--- START ---

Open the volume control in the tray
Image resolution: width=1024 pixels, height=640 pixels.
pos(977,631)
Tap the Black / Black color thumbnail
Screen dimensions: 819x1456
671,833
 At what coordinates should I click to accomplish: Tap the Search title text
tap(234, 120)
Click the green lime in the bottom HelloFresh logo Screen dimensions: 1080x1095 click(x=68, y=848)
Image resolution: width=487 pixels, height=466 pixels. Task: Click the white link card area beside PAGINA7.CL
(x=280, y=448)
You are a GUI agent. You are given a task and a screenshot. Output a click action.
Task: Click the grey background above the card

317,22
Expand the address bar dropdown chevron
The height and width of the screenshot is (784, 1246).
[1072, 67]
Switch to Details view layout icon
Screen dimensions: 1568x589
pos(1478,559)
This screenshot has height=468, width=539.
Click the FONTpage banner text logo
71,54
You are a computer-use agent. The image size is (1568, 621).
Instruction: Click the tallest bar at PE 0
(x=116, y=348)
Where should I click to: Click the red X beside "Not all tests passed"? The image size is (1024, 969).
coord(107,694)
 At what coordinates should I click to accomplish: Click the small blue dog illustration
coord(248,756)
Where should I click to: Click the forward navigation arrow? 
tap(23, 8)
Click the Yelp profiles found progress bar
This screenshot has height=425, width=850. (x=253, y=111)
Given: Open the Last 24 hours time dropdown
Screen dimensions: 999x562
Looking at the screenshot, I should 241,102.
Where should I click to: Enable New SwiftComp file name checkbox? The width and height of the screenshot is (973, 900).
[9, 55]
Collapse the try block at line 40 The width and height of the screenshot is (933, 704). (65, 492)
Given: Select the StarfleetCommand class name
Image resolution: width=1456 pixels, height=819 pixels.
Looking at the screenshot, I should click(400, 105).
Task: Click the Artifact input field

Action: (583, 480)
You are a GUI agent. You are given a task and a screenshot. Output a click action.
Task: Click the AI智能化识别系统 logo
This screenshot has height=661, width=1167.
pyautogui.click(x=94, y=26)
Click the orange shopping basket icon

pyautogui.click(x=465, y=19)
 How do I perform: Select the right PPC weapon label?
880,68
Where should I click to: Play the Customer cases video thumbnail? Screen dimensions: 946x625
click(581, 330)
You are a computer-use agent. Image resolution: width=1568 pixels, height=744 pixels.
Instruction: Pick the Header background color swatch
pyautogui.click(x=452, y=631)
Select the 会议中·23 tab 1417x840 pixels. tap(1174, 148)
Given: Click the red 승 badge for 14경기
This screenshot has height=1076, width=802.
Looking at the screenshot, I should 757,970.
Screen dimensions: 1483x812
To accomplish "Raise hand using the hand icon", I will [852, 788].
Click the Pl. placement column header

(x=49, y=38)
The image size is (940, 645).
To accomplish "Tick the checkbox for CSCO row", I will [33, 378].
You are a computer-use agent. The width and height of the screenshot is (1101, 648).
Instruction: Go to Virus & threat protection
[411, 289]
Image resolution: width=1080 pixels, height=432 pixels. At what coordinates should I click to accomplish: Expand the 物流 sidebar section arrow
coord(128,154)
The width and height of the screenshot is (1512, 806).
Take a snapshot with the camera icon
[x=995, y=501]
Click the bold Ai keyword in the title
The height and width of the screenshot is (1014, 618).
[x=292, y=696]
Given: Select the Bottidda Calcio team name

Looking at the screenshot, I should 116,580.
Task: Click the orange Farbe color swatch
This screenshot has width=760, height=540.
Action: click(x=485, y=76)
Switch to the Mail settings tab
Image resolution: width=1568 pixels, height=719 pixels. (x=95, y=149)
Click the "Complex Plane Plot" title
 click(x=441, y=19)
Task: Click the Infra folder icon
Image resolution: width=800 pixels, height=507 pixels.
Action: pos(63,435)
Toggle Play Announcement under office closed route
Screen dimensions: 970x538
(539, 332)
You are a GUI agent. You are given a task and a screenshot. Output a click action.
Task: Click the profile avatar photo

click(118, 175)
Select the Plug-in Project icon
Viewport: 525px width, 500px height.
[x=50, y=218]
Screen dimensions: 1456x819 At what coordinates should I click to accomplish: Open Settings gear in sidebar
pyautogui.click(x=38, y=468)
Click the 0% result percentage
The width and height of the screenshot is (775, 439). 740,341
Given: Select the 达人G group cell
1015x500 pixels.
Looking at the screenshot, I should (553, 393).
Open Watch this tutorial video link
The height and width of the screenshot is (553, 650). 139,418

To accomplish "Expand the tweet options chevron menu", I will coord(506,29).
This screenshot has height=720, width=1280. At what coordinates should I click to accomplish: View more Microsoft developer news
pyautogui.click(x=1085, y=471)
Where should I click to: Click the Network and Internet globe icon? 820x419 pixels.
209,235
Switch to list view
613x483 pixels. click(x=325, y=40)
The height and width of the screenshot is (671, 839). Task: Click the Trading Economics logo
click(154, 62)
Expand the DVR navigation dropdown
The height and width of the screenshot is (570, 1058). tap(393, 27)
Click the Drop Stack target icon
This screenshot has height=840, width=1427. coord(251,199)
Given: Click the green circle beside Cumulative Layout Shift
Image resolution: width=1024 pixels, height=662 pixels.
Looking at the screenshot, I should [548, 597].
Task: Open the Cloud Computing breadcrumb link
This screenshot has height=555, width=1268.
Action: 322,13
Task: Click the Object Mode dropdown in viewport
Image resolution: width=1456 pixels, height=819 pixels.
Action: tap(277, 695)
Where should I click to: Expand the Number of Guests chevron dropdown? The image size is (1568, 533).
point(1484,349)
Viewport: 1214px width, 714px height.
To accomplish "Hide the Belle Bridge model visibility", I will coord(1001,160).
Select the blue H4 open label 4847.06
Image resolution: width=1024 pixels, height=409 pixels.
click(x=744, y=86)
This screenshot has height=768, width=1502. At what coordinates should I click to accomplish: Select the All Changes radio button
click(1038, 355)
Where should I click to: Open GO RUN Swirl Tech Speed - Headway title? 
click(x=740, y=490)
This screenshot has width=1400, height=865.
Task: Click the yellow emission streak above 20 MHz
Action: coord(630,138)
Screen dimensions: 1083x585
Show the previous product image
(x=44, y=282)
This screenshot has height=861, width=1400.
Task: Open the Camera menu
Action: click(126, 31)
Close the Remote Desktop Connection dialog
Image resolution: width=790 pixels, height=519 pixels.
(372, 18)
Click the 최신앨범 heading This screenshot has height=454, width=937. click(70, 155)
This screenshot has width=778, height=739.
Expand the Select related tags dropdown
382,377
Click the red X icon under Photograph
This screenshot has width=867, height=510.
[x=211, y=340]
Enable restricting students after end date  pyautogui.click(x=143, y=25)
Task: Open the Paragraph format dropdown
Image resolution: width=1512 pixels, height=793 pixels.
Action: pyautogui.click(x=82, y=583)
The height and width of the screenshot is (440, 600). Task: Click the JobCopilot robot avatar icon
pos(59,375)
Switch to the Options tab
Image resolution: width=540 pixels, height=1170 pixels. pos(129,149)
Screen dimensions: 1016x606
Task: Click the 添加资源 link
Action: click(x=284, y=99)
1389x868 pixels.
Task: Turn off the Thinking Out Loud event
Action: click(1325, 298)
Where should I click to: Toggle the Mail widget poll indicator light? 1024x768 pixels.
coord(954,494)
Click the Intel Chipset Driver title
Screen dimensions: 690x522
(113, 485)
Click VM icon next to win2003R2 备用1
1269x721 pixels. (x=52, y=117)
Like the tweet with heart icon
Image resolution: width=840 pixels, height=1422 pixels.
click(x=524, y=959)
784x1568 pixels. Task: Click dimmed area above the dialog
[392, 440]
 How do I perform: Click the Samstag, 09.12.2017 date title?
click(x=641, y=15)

--- END ---

> [WHAT IS NEEDED] Your response must consist of the entries, reproduced exactly.

> [ANSWER SPACE]
Open the volume control in the tray
Image resolution: width=1024 pixels, height=640 pixels.
pos(977,631)
Tap the Black / Black color thumbnail
Screen dimensions: 819x1456
671,833
 At what coordinates should I click to accomplish: Tap the Search title text
tap(234, 120)
Click the green lime in the bottom HelloFresh logo Screen dimensions: 1080x1095 click(x=68, y=848)
Image resolution: width=487 pixels, height=466 pixels. Task: Click the white link card area beside PAGINA7.CL
(x=280, y=448)
You are a GUI agent. You are given a task and a screenshot. Output a click action.
Task: Click the grey background above the card

317,22
Expand the address bar dropdown chevron
The height and width of the screenshot is (784, 1246).
[1072, 67]
Switch to Details view layout icon
Screen dimensions: 1568x589
pos(1478,559)
This screenshot has height=468, width=539.
Click the FONTpage banner text logo
71,54
You are a computer-use agent. The image size is (1568, 621).
Instruction: Click the tallest bar at PE 0
(x=116, y=348)
Where should I click to: Click the red X beside "Not all tests passed"? The image size is (1024, 969).
coord(107,694)
 At what coordinates should I click to accomplish: Click the small blue dog illustration
coord(248,756)
Where should I click to: Click the forward navigation arrow? 
tap(23, 8)
Click the Yelp profiles found progress bar
This screenshot has height=425, width=850. (x=253, y=111)
Given: Open the Last 24 hours time dropdown
Screen dimensions: 999x562
Looking at the screenshot, I should 241,102.
Where should I click to: Enable New SwiftComp file name checkbox? The width and height of the screenshot is (973, 900).
[9, 55]
Collapse the try block at line 40 The width and height of the screenshot is (933, 704). (65, 492)
Given: Select the StarfleetCommand class name
Image resolution: width=1456 pixels, height=819 pixels.
Looking at the screenshot, I should click(400, 105).
Task: Click the Artifact input field

Action: (583, 480)
You are a GUI agent. You are given a task and a screenshot. Output a click action.
Task: Click the AI智能化识别系统 logo
This screenshot has height=661, width=1167.
pyautogui.click(x=94, y=26)
Click the orange shopping basket icon

pyautogui.click(x=465, y=19)
 How do I perform: Select the right PPC weapon label?
880,68
Where should I click to: Play the Customer cases video thumbnail? Screen dimensions: 946x625
click(581, 330)
You are a computer-use agent. Image resolution: width=1568 pixels, height=744 pixels.
Instruction: Pick the Header background color swatch
pyautogui.click(x=452, y=631)
Select the 会议中·23 tab 1417x840 pixels. tap(1174, 148)
Given: Click the red 승 badge for 14경기
This screenshot has height=1076, width=802.
Looking at the screenshot, I should 757,970.
Screen dimensions: 1483x812
To accomplish "Raise hand using the hand icon", I will [852, 788].
Click the Pl. placement column header

(x=49, y=38)
The image size is (940, 645).
To accomplish "Tick the checkbox for CSCO row", I will [33, 378].
You are a computer-use agent. The width and height of the screenshot is (1101, 648).
Instruction: Go to Virus & threat protection
[411, 289]
Image resolution: width=1080 pixels, height=432 pixels. At what coordinates should I click to accomplish: Expand the 物流 sidebar section arrow
coord(128,154)
The width and height of the screenshot is (1512, 806).
Take a snapshot with the camera icon
[x=995, y=501]
Click the bold Ai keyword in the title
The height and width of the screenshot is (1014, 618).
[x=292, y=696]
Given: Select the Bottidda Calcio team name

Looking at the screenshot, I should 116,580.
Task: Click the orange Farbe color swatch
This screenshot has width=760, height=540.
Action: click(x=485, y=76)
Switch to the Mail settings tab
Image resolution: width=1568 pixels, height=719 pixels. (x=95, y=149)
Click the "Complex Plane Plot" title
 click(x=441, y=19)
Task: Click the Infra folder icon
Image resolution: width=800 pixels, height=507 pixels.
Action: pos(63,435)
Toggle Play Announcement under office closed route
Screen dimensions: 970x538
(539, 332)
You are a GUI agent. You are given a task and a screenshot. Output a click action.
Task: Click the profile avatar photo

click(118, 175)
Select the Plug-in Project icon
Viewport: 525px width, 500px height.
[x=50, y=218]
Screen dimensions: 1456x819 At what coordinates should I click to accomplish: Open Settings gear in sidebar
pyautogui.click(x=38, y=468)
Click the 0% result percentage
The width and height of the screenshot is (775, 439). 740,341
Given: Select the 达人G group cell
1015x500 pixels.
Looking at the screenshot, I should (553, 393).
Open Watch this tutorial video link
The height and width of the screenshot is (553, 650). 139,418

To accomplish "Expand the tweet options chevron menu", I will coord(506,29).
This screenshot has height=720, width=1280. At what coordinates should I click to accomplish: View more Microsoft developer news
pyautogui.click(x=1085, y=471)
Where should I click to: Click the Network and Internet globe icon? 820x419 pixels.
209,235
Switch to list view
613x483 pixels. click(x=325, y=40)
The height and width of the screenshot is (671, 839). Task: Click the Trading Economics logo
click(154, 62)
Expand the DVR navigation dropdown
The height and width of the screenshot is (570, 1058). tap(393, 27)
Click the Drop Stack target icon
This screenshot has height=840, width=1427. coord(251,199)
Given: Click the green circle beside Cumulative Layout Shift
Image resolution: width=1024 pixels, height=662 pixels.
Looking at the screenshot, I should [548, 597].
Task: Open the Cloud Computing breadcrumb link
This screenshot has height=555, width=1268.
Action: 322,13
Task: Click the Object Mode dropdown in viewport
Image resolution: width=1456 pixels, height=819 pixels.
Action: tap(277, 695)
Where should I click to: Expand the Number of Guests chevron dropdown? The image size is (1568, 533).
point(1484,349)
Viewport: 1214px width, 714px height.
To accomplish "Hide the Belle Bridge model visibility", I will coord(1001,160).
Select the blue H4 open label 4847.06
Image resolution: width=1024 pixels, height=409 pixels.
click(x=744, y=86)
This screenshot has height=768, width=1502. At what coordinates should I click to accomplish: Select the All Changes radio button
click(1038, 355)
Where should I click to: Open GO RUN Swirl Tech Speed - Headway title? 
click(x=740, y=490)
This screenshot has width=1400, height=865.
Task: Click the yellow emission streak above 20 MHz
Action: coord(630,138)
Screen dimensions: 1083x585
Show the previous product image
(x=44, y=282)
This screenshot has height=861, width=1400.
Task: Open the Camera menu
Action: click(126, 31)
Close the Remote Desktop Connection dialog
Image resolution: width=790 pixels, height=519 pixels.
(372, 18)
Click the 최신앨범 heading This screenshot has height=454, width=937. click(70, 155)
This screenshot has width=778, height=739.
Expand the Select related tags dropdown
382,377
Click the red X icon under Photograph
This screenshot has width=867, height=510.
[x=211, y=340]
Enable restricting students after end date  pyautogui.click(x=143, y=25)
Task: Open the Paragraph format dropdown
Image resolution: width=1512 pixels, height=793 pixels.
Action: pyautogui.click(x=82, y=583)
The height and width of the screenshot is (440, 600). Task: Click the JobCopilot robot avatar icon
pos(59,375)
Switch to the Options tab
Image resolution: width=540 pixels, height=1170 pixels. pos(129,149)
Screen dimensions: 1016x606
Task: Click the 添加资源 link
Action: click(x=284, y=99)
1389x868 pixels.
Task: Turn off the Thinking Out Loud event
Action: click(1325, 298)
Where should I click to: Toggle the Mail widget poll indicator light? 1024x768 pixels.
coord(954,494)
Click the Intel Chipset Driver title
Screen dimensions: 690x522
(113, 485)
Click VM icon next to win2003R2 备用1
1269x721 pixels. (x=52, y=117)
Like the tweet with heart icon
Image resolution: width=840 pixels, height=1422 pixels.
click(x=524, y=959)
784x1568 pixels. Task: Click dimmed area above the dialog
[392, 440]
 How do I perform: Click the Samstag, 09.12.2017 date title?
click(x=641, y=15)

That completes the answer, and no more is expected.